When he flipped the switch, the place looked like magic. In the middle of the light circle, there was usually a croquet game with wickets lined up in their precise order.

I hadn’t thought about that yard or the croquet games played there on summer nights until I saw that commercial and had a conversation with one of the folks who played those games too. Johnny Jackson had the same smile when he talked about growing up on East Park Avenue that I get when I travel back to those days.

“I remember playing a lot of games of croquet in that yard,” he said. “We had a good place to grow up.”

I smiled my agreement.

Of course, back then we took a game of croquet seriously. It started with choosing the perfect color ball and mallet. I liked the green one or the red one, but you had to be quick to get the one you wanted.

There was a talent to knowing how hard to hit the opening shot and how to angle it so went through the first two wickets and stopped in the right spot for your next shot. Too hard and it went past the upcoming wicket. Too easy and the ball was too far to make it through in one whack.

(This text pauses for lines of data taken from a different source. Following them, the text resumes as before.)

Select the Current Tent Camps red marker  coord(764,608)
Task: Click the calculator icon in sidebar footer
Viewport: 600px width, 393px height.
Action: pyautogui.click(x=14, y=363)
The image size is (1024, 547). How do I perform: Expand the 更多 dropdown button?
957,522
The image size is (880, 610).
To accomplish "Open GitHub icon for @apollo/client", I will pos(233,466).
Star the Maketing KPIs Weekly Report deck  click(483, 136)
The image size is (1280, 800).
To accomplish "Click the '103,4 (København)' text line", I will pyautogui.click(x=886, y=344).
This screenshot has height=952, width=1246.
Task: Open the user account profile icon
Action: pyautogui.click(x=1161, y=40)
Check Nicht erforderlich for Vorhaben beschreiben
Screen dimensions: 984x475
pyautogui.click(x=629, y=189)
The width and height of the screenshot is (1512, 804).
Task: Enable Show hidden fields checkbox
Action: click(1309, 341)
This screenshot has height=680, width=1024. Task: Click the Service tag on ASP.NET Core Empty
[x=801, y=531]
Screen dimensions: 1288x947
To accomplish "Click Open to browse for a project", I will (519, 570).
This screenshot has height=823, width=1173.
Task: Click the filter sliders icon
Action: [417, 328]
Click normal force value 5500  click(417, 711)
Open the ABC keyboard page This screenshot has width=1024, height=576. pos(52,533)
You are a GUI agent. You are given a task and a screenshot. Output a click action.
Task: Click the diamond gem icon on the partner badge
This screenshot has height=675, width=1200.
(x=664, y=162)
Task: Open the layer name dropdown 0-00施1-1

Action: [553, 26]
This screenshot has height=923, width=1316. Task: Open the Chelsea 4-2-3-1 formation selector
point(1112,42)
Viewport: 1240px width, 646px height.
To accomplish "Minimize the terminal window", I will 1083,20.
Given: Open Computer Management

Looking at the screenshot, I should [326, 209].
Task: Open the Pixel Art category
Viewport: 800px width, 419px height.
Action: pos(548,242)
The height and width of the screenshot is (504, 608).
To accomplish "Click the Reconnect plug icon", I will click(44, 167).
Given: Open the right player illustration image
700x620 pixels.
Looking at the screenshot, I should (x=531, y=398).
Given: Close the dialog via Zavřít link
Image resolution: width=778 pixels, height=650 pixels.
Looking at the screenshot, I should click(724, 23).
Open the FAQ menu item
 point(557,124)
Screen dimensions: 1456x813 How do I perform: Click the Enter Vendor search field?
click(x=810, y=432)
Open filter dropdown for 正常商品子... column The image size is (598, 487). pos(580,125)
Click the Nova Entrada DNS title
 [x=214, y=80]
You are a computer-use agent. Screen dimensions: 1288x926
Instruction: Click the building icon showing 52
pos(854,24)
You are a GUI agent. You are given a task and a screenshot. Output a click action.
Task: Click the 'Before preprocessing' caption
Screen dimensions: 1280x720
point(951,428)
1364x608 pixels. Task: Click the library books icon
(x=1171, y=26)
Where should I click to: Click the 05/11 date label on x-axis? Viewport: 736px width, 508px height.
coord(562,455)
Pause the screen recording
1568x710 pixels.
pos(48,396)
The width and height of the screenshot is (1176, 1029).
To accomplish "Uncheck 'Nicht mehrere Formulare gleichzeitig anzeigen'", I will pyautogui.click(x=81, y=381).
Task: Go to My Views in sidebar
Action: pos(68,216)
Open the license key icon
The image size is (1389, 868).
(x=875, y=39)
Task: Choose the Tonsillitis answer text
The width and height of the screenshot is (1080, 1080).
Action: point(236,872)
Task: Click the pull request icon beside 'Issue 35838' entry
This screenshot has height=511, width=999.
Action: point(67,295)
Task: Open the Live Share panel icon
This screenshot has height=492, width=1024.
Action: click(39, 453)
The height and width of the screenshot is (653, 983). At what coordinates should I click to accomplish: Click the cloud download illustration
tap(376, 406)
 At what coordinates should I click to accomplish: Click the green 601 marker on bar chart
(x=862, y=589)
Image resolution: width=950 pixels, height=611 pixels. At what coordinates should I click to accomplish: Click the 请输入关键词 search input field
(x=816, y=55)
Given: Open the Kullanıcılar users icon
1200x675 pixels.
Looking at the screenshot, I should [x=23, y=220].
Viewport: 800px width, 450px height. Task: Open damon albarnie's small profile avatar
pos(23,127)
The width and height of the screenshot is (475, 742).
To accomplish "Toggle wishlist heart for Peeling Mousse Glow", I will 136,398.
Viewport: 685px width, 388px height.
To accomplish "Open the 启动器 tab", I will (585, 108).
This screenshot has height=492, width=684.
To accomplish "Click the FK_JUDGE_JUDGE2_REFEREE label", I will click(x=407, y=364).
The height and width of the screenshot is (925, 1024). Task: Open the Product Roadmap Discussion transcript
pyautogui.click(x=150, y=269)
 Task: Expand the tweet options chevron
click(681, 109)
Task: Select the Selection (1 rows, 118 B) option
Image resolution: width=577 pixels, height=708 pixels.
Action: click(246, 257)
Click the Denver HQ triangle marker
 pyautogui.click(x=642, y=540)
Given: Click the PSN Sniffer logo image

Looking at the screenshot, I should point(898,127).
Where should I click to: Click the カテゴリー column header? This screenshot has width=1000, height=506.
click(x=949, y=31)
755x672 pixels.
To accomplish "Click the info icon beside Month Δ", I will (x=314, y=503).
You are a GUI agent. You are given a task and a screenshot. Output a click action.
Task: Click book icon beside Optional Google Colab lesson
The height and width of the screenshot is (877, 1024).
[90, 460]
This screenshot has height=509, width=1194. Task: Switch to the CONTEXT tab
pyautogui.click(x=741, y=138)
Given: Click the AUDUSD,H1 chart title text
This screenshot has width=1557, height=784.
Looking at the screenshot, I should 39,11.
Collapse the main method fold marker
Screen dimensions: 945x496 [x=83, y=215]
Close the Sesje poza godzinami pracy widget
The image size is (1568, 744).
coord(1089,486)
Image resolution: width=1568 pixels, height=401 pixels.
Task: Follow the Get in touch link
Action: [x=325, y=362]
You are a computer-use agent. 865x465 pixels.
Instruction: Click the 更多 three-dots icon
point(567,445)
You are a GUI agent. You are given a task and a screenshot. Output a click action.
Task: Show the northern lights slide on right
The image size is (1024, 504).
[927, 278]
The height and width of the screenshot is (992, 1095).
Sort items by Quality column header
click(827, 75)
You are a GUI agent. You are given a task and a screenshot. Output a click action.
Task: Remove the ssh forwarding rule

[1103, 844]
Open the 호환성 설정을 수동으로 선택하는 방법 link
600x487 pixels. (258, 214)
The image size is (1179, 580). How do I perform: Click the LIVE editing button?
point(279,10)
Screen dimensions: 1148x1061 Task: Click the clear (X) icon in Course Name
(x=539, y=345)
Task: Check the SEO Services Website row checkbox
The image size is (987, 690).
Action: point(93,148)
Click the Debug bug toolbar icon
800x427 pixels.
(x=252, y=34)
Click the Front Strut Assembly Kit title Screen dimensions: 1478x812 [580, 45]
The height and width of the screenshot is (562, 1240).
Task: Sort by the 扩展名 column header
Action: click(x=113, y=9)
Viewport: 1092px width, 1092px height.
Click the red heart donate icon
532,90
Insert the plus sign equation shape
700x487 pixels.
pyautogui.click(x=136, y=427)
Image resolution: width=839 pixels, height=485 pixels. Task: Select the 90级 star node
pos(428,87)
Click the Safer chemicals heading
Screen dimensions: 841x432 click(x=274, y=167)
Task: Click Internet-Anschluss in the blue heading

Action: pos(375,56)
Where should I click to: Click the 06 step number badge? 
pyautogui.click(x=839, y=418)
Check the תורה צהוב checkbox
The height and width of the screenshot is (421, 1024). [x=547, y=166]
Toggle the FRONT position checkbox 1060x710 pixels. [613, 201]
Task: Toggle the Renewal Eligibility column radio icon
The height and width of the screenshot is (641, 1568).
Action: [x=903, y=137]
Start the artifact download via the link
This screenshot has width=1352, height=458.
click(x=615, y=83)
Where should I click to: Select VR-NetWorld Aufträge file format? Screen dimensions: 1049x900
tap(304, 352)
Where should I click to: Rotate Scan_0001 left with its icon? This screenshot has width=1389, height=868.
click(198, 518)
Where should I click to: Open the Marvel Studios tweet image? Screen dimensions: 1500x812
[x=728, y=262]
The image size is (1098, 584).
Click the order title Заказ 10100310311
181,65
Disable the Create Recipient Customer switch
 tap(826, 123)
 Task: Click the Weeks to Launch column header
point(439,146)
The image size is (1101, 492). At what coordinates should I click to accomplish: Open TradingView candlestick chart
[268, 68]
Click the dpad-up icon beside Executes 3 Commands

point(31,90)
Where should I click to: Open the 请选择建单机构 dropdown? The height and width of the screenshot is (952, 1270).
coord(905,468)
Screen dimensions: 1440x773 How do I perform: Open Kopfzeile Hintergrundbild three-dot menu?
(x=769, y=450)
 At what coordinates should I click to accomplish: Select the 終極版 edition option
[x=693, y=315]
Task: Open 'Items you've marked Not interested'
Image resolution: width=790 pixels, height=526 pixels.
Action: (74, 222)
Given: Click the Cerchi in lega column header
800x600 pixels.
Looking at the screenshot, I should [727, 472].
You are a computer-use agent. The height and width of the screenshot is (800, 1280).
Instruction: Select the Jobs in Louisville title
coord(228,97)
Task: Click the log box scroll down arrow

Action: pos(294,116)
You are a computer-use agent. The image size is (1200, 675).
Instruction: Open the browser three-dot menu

Every time the ball went through a wicket, you got another shot. The goal was to be first around the course, and back through the last two wickets without hitting the pole. If you hit the pole, you were out even if you arrived home first.

Oh and there was the opportunity to “slam” other players. I can’t remember if that happened when you hit their ball with yours or if it was when they hit you. Whichever it was, it meant you got to line up the two balls, place your foot on yours, and swing your mallet as hard as possible against your ball. This sent the other ball flying, often times into the darkness of the neighbor’s yard. Getting slammed slowed down your game considerably.

Everyone played croquet in the Folmar yard and often there were kids, along with adults bent over mallets lining up their shots. Over the years, family gatherings featured stories about those games.

One of Daddy’s favorites was to tell how he split his lip open with a mallet and ended up in the emergency room. It wasn’t funny at the time, but grew funnier over the years as Daddy described trying to convince people in the ER he caused the injury when a celebratory spinning over the head of his mallet went terribly wrong.

Johnny was right; those were great times in that backyard under those lights. There was family, friends, lots of laughter and a feeling of freedom that only comes when you are a kid in the summertime. It was a magical time and how lucky I was to live in it.

I hope the folks who buy the lights in that commercial use them to light up a yard for croquet and to create some magical memories for another generation of kids.

 

Nancy Blackmon is a former newspaper editor and a yoga teacher.